I’ve probably written this before on this very website, but whenever someone asks me what my favourite video game is, my default answer is Half-Life 2. So any game that tries to capture Half-Life 2’s excellent mix of exploration, action, puzzle-solving, and emptiness has my attention. And if that game succeeds and also includes its own gravity gun, well, I’m over the moon about it. Lucky for me and other Half-Life fans, the newly released indie shooter Adaca is one of those games.
Released last week, Adaca is a first-person shooter that is a self-described throwback to the late 1990s and early 2000s. This was the era of the “linear-but-not-stuck-in-hallways shooter.” Stuff like Half-Life 2, Halo, and Far Cry. The kind of shooters where you, yes, only have one path through each level and playspace, but the areas are larger than Doom’s hallways, are interesting to explore, and are often filled with environmental puzzles. And while Adaca is pulling from a lot of these shooters, it’s most similar of all to Half-Life 2, and not by accident.

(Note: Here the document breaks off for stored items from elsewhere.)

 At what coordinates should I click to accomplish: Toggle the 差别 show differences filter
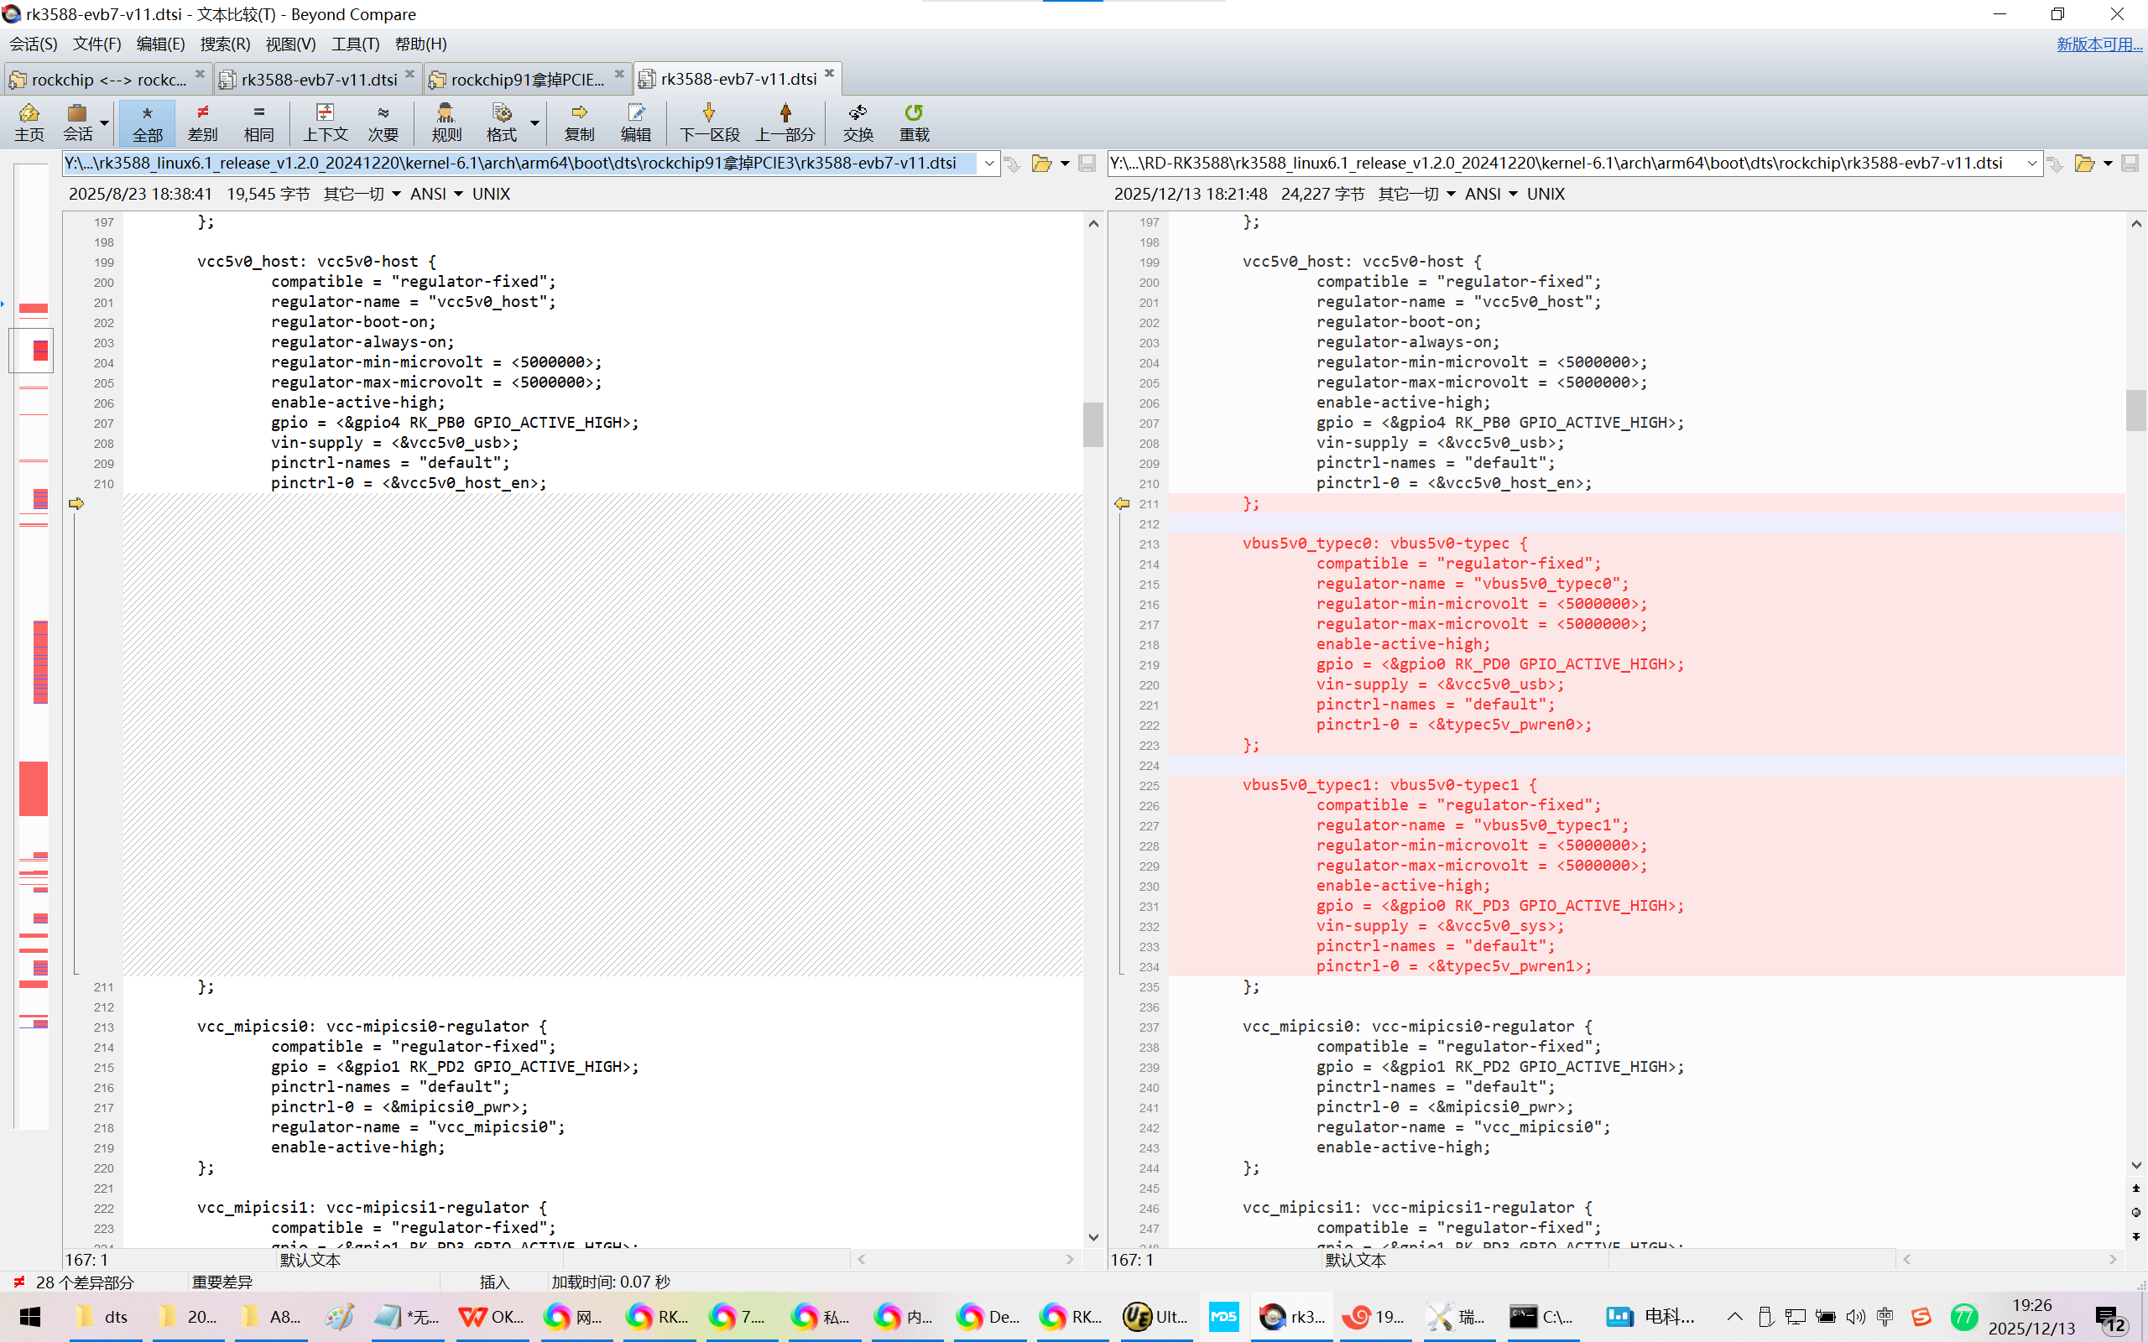click(202, 122)
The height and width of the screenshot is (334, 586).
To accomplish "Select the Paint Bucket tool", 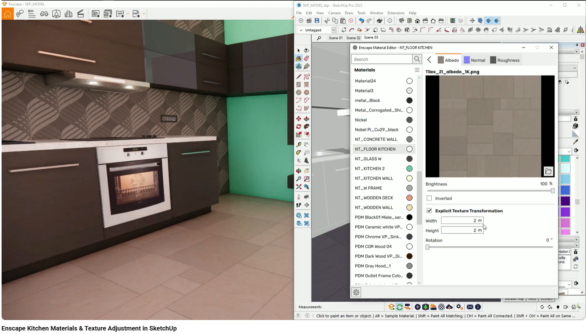I will point(299,58).
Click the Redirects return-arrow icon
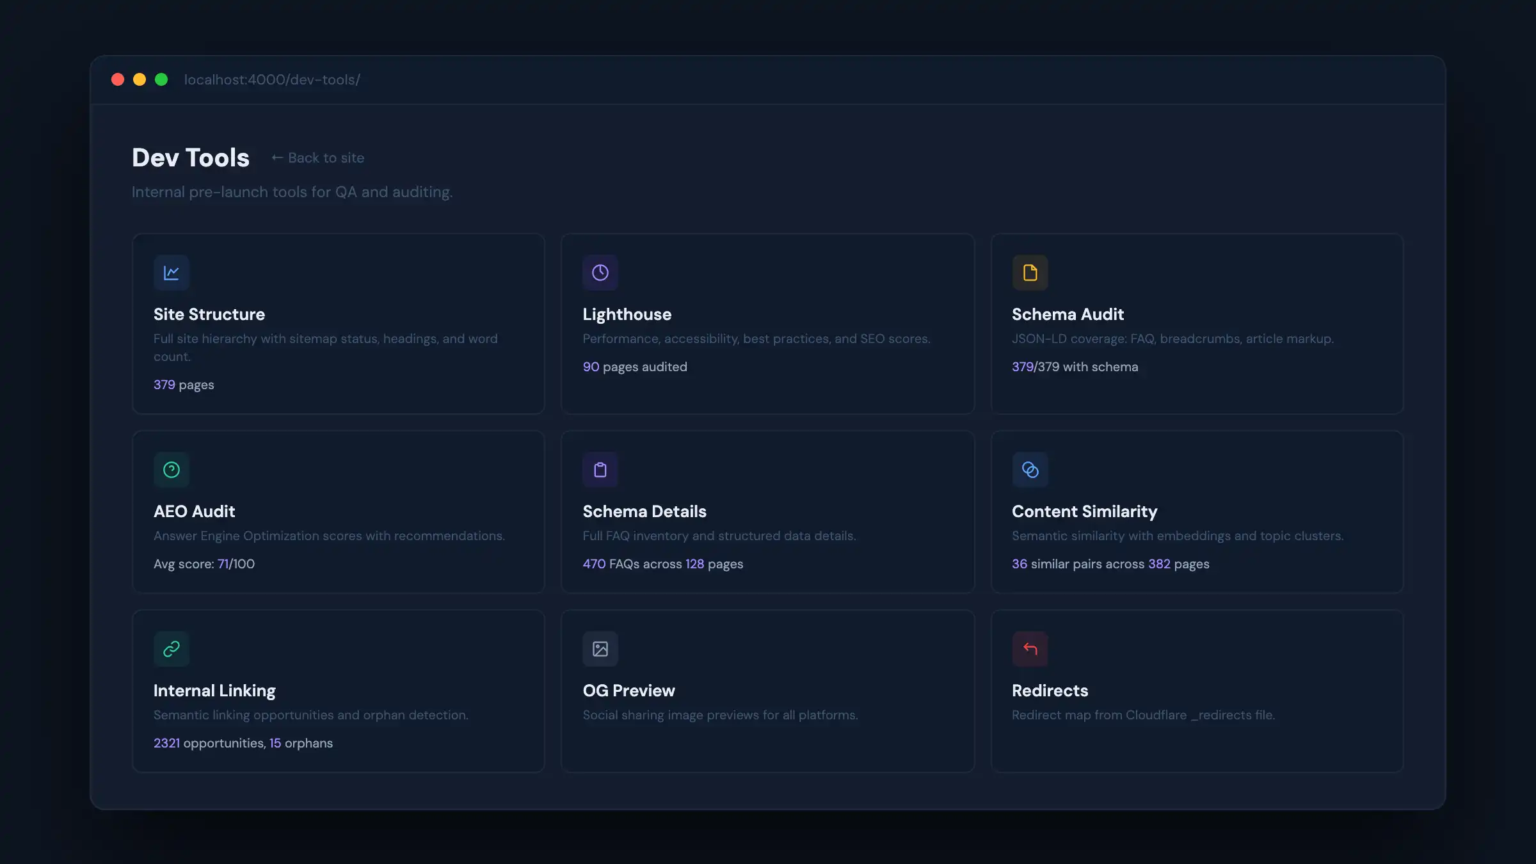Screen dimensions: 1536x864 [1030, 649]
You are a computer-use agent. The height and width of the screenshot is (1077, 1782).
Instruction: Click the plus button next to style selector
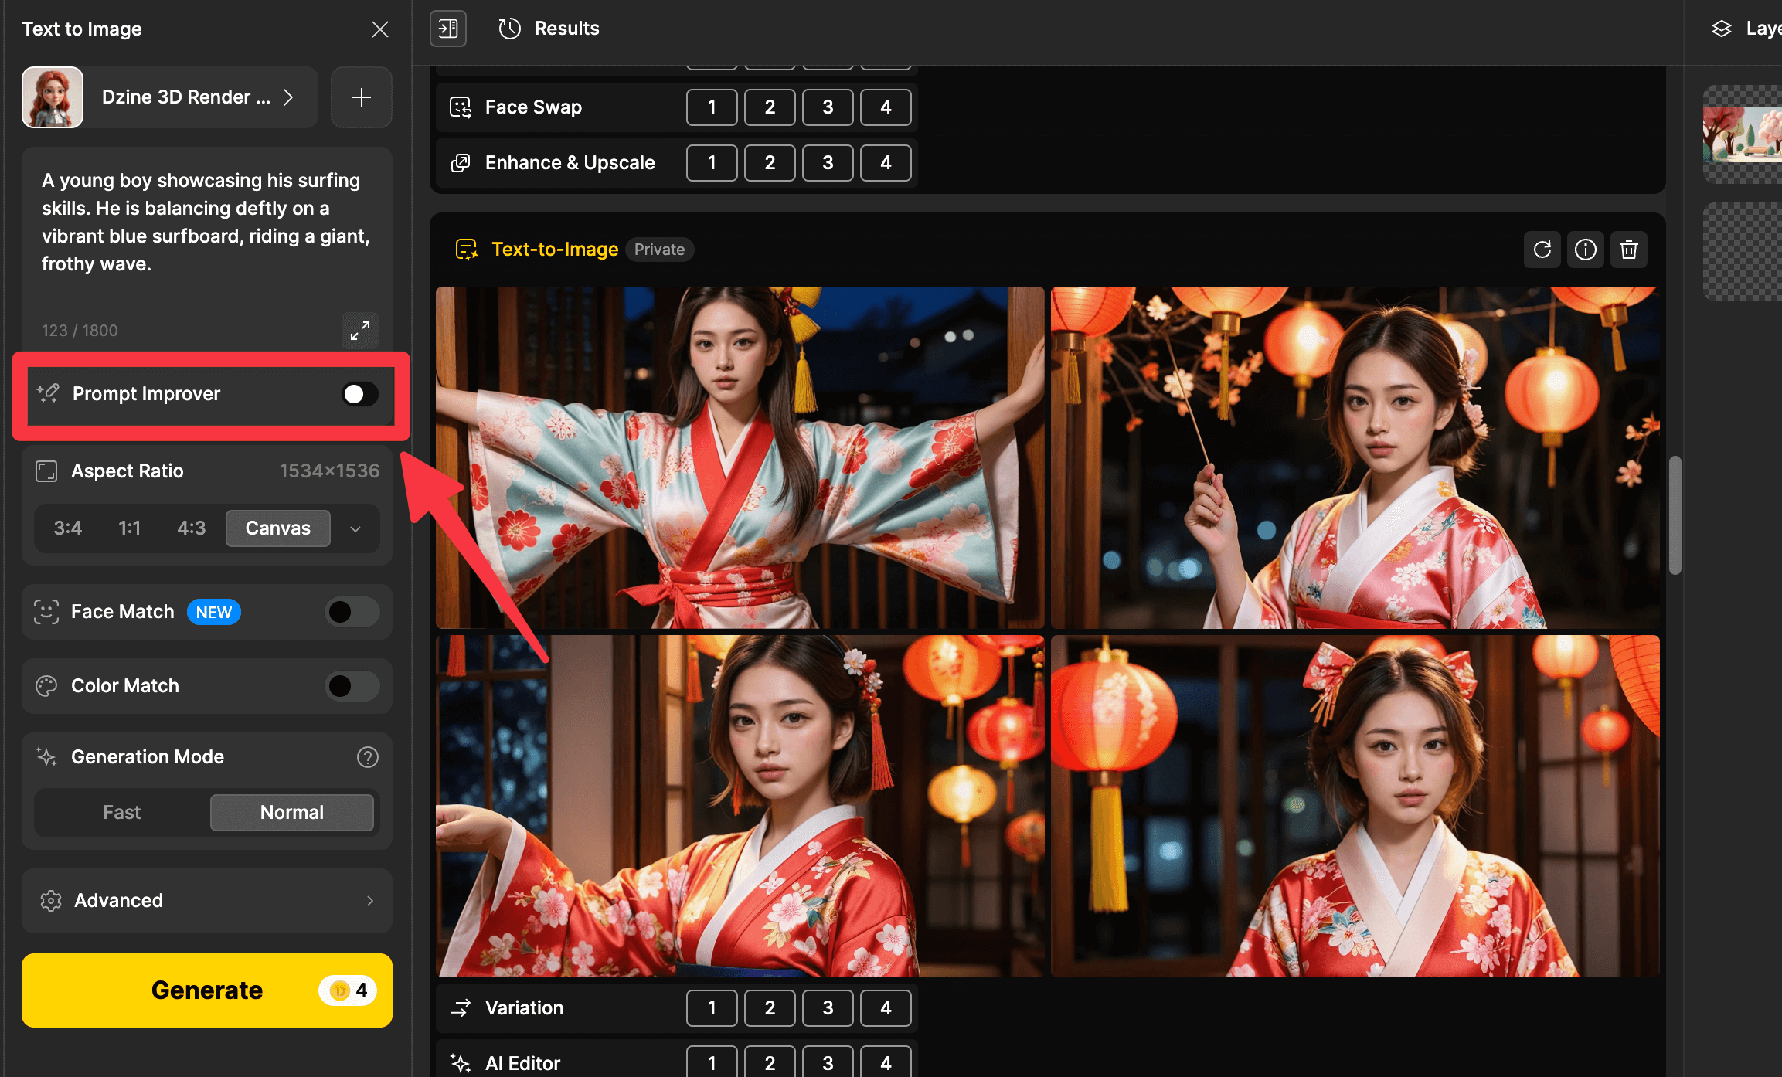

Within the first 20 minutes of Adaca, you’re given a gravity gun-like arm and forced to fight space cops who emit a loud blast of static and electronic screeching when killed. And like Gordon Freeman, the main star of Valve’s Half-Life series, your main character never speaks on their long, unbroken journey from point A to point B. If you’ve played Half-Life 2 or its subsequent episodes, all of this should sound pretty familiar. But if ain’t broke…
The single developer who made Adaca clearly understands what made Half-Life 2 and its contemporaries work. For example, an early section involves a train, a desolate bridge, and not much else but the sound of a distant crow. While limited, the level works, mainly because having to time when to move forward and when to squeeze to the side to let the train fly by is made more intense by all the space cops shooting at you. Of course, just like in Half-Life 2, you can also grab a big box and use it to block some of the bullets. Or fling it at the bastard shooting at you, knocking him off the bridge entirely.
Another level features limited ammo and loads of small objects you can fling at zombie-like enemies. Or you can use bigger ones to create obstacles to slow them down while you figure out how to escape. You always have options in Adaca.
What makes this indie shooter stand out is how it routinely nails the flow and pacing of a Half-Life game, even if some parts feel less polished than Valve’s classic shooter. This is most noticeable in some small areas, like stairways, where you’ll clip through walls or stairs. Other times I ran into performance issues or empty rooms that felt unfinished. And characters aren’t voiced; instead, they do the Banjo-Kazooie “chirping” thing. None of this made it harder to enjoy Adaca, it just reminded me of the scale of the game and its limited resources. It was also a reminder of how much of a passion project this game appears to be.
When Adaca is working and nailing that Half-Life 2-feel, it’s one of my favourite games I’ve played this year. Anyone who loved Half-Life 2 or Alyx or any of the episodes should at the very least check out the game’s free demo.
I’ve not even mentioned that this game also contains a full, alternate open-world campaign. So once you get tired of reliving the past, you get a whole other mode that plays more like a modern, large-scale shooter, like recent Far Cry games. What a value!